Martinů’s La revue de cuisine (1927) was still a favourite of its composer some 50 years later. It was a one-act jazz ballet about a love triangle in the kitchen between Pot, Lid, and the adventurous Whisk to which Pot has become enamoured. ‘The forthcoming marriage between Pot (Le chaudron) and Lid (Le couvercle) is jeopardised by the adventurous Whisk (Le moulinet) to whose magic Pot has succumbed. Pot is so captivated that Lid falls off him and rolls into a corner of the kitchen. Now Dishcloth wants to seduce Lid but order loving Broom to challenge Dishcloth to a duel, which delights Whisk. The two irritated combatants fight to the bitter end. Whisk makes eyes at Pot once more but now Pot longs for Lid, but Lid is nowhere to be found. The shadow of an enormous foot appears suddenly and with one kick propels Lid out of his corner. Broom leads him back to Pot, while Whisk and Dishcloth break out into a wild dance of joy.’ Despite this wildly interesting synopsis, the work has rarely been performed as a ballet in its entirety but has had a much more successful life as a suite. One recent version in 2013 moved the scenario to that of a traveling circus. The ballet score was revised and reconstructed by Christopher Hogwood after the full score was found in the Paul Sacher Foundation Archives.

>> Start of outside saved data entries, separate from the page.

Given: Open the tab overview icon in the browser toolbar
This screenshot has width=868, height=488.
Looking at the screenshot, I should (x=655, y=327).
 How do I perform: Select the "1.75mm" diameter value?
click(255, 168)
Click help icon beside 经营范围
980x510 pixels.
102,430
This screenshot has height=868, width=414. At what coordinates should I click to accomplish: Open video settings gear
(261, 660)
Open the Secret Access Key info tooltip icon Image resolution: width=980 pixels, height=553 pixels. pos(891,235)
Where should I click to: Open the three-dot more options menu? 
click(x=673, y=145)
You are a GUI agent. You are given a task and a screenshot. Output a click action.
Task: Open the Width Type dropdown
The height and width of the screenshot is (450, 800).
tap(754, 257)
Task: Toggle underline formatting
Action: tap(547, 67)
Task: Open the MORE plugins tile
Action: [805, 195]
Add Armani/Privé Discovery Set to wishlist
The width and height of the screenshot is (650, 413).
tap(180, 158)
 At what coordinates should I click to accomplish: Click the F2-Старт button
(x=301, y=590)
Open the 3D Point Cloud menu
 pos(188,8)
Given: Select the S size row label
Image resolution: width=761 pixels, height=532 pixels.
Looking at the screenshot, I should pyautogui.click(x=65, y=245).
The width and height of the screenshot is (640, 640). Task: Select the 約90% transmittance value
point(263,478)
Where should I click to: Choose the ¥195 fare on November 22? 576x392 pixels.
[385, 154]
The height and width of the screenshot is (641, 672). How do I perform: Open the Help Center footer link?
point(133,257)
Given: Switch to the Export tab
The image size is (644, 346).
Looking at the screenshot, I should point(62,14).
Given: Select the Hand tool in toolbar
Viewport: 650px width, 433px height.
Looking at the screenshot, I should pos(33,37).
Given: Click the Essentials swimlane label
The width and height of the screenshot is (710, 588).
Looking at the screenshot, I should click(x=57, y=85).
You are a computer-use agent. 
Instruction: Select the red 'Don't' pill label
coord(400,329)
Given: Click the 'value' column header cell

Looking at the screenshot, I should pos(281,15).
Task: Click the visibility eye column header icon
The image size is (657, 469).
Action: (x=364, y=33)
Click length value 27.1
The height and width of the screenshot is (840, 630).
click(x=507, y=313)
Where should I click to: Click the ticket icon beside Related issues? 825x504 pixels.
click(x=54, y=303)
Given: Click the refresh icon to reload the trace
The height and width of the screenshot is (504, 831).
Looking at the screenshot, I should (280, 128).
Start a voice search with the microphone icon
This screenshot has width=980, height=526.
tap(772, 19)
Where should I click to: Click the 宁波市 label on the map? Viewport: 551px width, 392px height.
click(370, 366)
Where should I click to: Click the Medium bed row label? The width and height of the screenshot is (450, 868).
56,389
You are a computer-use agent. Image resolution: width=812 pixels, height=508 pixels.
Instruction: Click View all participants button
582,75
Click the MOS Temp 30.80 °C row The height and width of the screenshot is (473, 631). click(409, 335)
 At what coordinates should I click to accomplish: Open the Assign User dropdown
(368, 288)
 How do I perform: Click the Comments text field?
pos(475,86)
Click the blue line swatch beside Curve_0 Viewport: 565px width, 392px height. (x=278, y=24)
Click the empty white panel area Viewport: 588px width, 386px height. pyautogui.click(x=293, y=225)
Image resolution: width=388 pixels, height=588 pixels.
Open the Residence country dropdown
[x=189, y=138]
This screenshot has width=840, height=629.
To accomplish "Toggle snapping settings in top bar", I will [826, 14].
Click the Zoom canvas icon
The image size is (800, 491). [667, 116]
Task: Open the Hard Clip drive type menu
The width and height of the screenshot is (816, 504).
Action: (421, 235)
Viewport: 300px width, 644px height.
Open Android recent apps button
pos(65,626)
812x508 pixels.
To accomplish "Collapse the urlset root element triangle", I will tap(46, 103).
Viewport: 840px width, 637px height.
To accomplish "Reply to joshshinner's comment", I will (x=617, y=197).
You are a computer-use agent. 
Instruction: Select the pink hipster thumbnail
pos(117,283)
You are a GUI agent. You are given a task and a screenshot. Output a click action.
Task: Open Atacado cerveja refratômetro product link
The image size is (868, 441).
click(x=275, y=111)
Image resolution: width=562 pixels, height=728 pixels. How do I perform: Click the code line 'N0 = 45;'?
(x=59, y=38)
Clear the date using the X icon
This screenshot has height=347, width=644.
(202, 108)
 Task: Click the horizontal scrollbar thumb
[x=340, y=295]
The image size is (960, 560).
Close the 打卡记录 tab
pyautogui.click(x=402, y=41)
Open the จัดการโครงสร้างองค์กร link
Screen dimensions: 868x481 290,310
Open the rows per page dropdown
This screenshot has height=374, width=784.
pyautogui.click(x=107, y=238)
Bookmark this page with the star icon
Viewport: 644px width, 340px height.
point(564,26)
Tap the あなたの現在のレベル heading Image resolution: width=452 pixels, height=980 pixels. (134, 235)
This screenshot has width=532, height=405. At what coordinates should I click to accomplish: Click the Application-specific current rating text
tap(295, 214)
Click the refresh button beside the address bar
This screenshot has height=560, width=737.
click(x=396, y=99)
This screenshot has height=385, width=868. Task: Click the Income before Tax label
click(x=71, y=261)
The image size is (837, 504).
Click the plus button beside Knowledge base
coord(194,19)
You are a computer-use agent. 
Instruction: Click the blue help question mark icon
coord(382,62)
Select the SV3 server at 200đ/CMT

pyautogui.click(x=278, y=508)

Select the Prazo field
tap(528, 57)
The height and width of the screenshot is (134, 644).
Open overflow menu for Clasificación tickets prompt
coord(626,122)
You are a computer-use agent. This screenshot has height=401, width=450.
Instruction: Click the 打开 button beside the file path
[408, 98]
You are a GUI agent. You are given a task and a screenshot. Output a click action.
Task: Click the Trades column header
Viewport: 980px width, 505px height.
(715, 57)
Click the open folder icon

French composer Darius Milhaud (1895-1974) left France in 1940 when the Germans invaded and took up a post at Mills College in California. One of the changes that the Milhaud family experienced in America was the lack of household help. Cooks and maids were no longer available in war-time America. Milhaud paid tribute to his wife in 1944 in La Muse ménagère (The Household Muse), which recognizes his wife Madeleine’s ingenuity in having to take up household tasks during their time in the United States, where, as Milhaud noted, ‘servants receive higher wages than university professors.’ Her whirlwind kitchen activities are covered in the movement entitled La cuisine.
A ‘song cycle of recipes’ takes Emile Dumont’s 1899 cookbook La Bonne Cuisine Française (Tout ce qui a rapport à la table, manuel-guide pour la ville et la campagne) (Fine French Cooking “Everything That Has to Do with the Table, Manual Guide for City and Country”) as the text source for Leonard Bernstein’s 1947 work. Written for singer Jennie Tourel, it sets the recipes for Plum Pudding, Ox Tail, a Turkish dish of Tavouk Guenksis, and closes with a recipe for ‘Rabbit at Top Speed.’
In his 1961 work Grand Concerto Gastronomique for Eater, Waiter, Food and Large Orchestra, Op. 76, English composer Malcolm Arnold wrote a 6-part memorial to a great dinner. Written for the Hoffnung Festival in 1961, the work involved the actions of an off-stage chef and two on-stage actors (the Eater and the Waiter). The Prologue, with its fanfares and ‘comic gestures’ signals the beginning of the action: the Eater and the Waiter enact a ‘ceremonial napkin display’ and the meal is on. The second movement, Soup (Brown Windsor), is both ‘thickly scored and unappealing’, rather like the soup. It is in the third movement, Roast Beef, that the Englishness comes out. The movement may be short, but the performance instructions say that it must be ‘repeated and repeated slower and slower until all is finished’ and the plate of food must be ‘enormous.’ It is the Eater who determines how many repetitions of the march occur – choosing either to gulp everything down as quickly as possible or to savour every morsel, in the manner of Erik Satie’s piano piece Vexations (which 1 page of music is to be played 840 times).
This movement is followed by Cheese, and then the dessert course of Peach Melba and closes with Coffee, Brandy, Epilogue.
English composer Gavin Bryars’ work Cuisine (1993) was written for an installation at Chateau d’Orion, in Orion, France. The music was written to establish the ‘architectural acoustic’ of the space and ‘to animate the spaces in which the music was played.’
We all have our triumphs and failures in the kitchen. Each of these composers has chosen to memorialize something different for their kitchens: love affairs between the implements, the musicality of a recipe, the ceremony of a meal, or just the sound of the space.